A team of geologists have discovered tiny remnants of prokaryotic and algal life trapped inside halite crystals that formed 830 million years ago.
Halite is sodium chloride, also known as rock salt, and this discovery suggests that this naturally occurring mineral may be a previously untapped resource for studying ancient salty water environments.
What’s more, the organisms trapped in it may still be alive.
This unusual study also has implications for the search for ancient life not only on Earth, but also in extraterrestrial environments such as Mars, where large salt deposits have been identified as evidence of ancient large-scale reservoirs of liquid water.
Organisms don’t look the way you’d expect. Previous ancient microfossils have been found embedded in rocks such as shale that are billions of years old. Salt is not able to preserve organic materials in the same way.
Instead, when crystals form in a salty environment, there may be a small amount of liquid inside them. Such inclusions are called fluid inclusions, and they are the remains of parental waters from which halite crystallized.
This makes them valuable from a scientific point of view, since they can contain information about the temperature of the water, the chemical composition of the water, and even the temperature of the atmosphere at the time the mineral was formed.
Scientists have also found microorganisms living in recent and modern environments where halite forms. These environments are extremely salty; however, micro-organisms such as bacteria, fungi and algae thrive in them.
In addition, microorganisms have been found in liquid inclusions in gypsum and halite, mostly modern or recent, with some dating back to ancient times. However, the method of identifying these ancient organisms leaves doubt that they are of the same age as the halite.
“Therefore, a question remains among geomicrobiologists,” writes a group led by geologist Sarah Schroeder-Gomez of West Virginia University. “What are the oldest chemical sedimentary rocks containing prokaryotic and eukaryotic microorganisms from the sediment environment?”.
Now the middle part of Australia is a desert, but once it was an ancient salty sea. The Brown Formation is a well-studied and dated Neoproterozoic stratigraphic unit from central Australia. It includes extensive halite, evidence of an ancient marine environment.
Using a core sample from the Brown Formation recovered by the Western Australian Geological Survey in 1997, Schroeder-Gomez and her colleagues were able to study unaltered Neoproterozoic halite using only non-invasive optical techniques.
As a result, the halite remained intact, which, importantly, means that everything that was inside must have been locked up at the moment the crystals formed.
They used transmitted light and ultraviolet petrography, first at low magnification to identify halite crystals, and then at up to 2,000 times magnification to study the fluid inclusions they contained.
Inside, they found organic solids and liquids consistent with prokaryotic and eukaryotic cells, judging by their size, shape, and ultraviolet fluorescence.

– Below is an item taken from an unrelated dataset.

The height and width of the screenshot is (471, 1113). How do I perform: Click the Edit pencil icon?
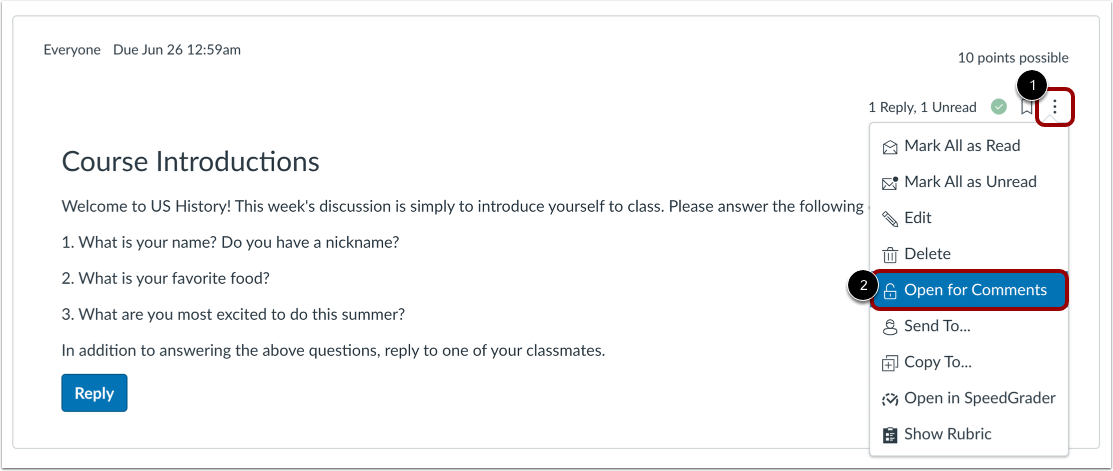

The range of fluorescence was also interesting. Some samples showed a color consistent with organic decay, while others showed fluorescence characteristic of modern organisms, which the researchers say is indicative of unaltered organic material.
It is even possible that some organisms are still alive, the researchers noted. Liquid inclusions can serve as microhabitats where tiny colonies thrive. Living prokaryotes have been extracted from 250 million year old halite, why not extract them from 830 million?

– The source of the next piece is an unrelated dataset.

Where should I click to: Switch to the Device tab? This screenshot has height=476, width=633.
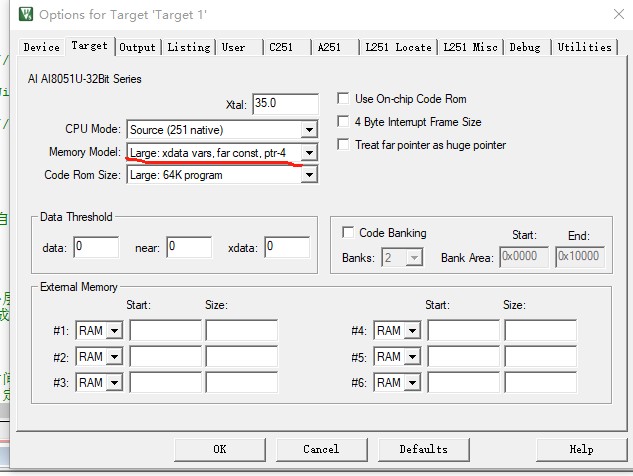[41, 47]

“The feasibility of microbial survival on geologic time scales is not fully understood,” the researchers write.
“Radiation is expected to degrade organic matter over long periods of time, but Nicastro et al. (2002) found that a 250-million-year-old buried halite was only marginally exposed to radiation.

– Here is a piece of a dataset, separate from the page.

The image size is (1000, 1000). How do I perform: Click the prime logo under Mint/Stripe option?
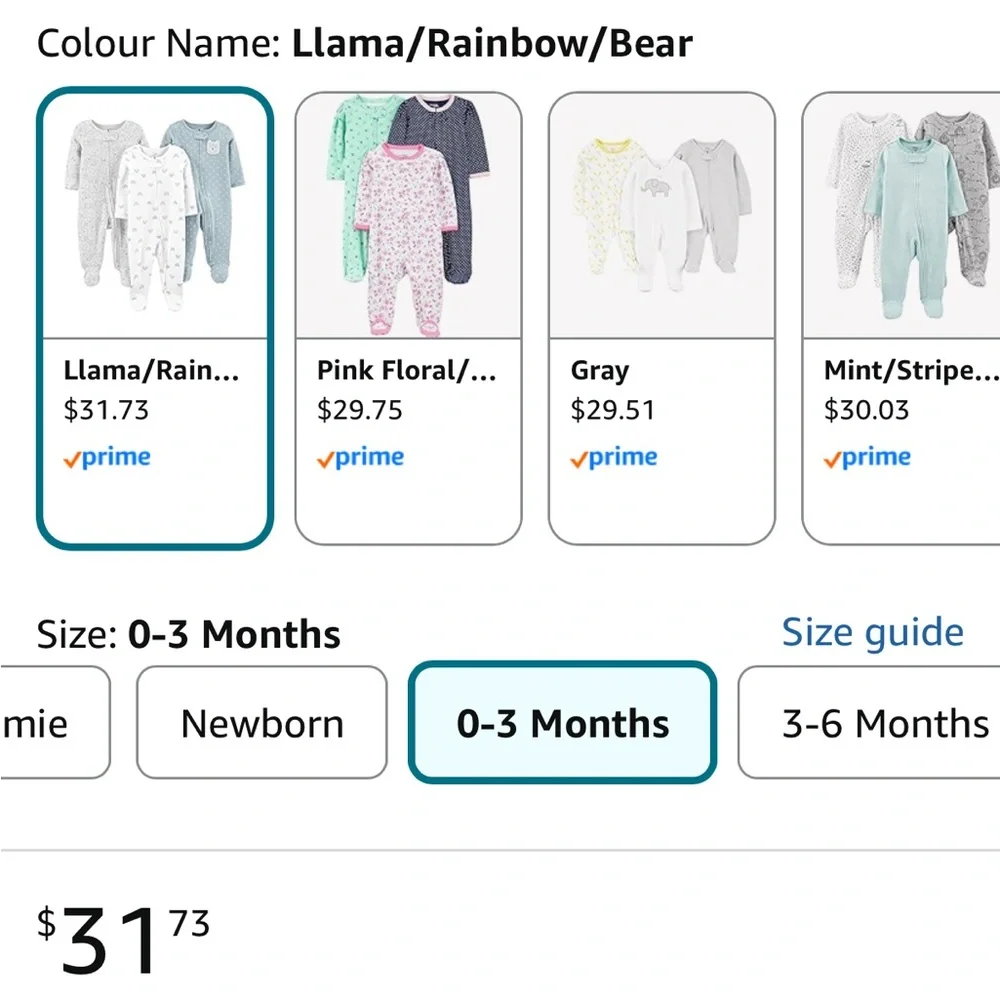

In addition, microorganisms can survive in liquid inclusions through metabolic changes , including starvation and cyst stages, as well as coexistence with organic compounds or dead cells that can serve as sources of nutrients.”
This certainly matters on Mars, where deposits similar in composition to the Brown Formation can be found, the researchers say. Their study shows how such organisms can be identified without destroying or damaging the samples, which could give us a new set of tools for identifying them – and better understanding Earth’s history.
“Optical exploration should be seen as a fundamental step in any study of biosignatures in ancient rocks. It allows the geological context of microorganisms to be known before further chemical or biological analyzes are carried out … and provides a target for such analyses,” the team writes.
“Ancient chemical deposits, both terrestrial and extraterrestrial, should be considered as potential hosts for ancient microorganisms and organic compounds.”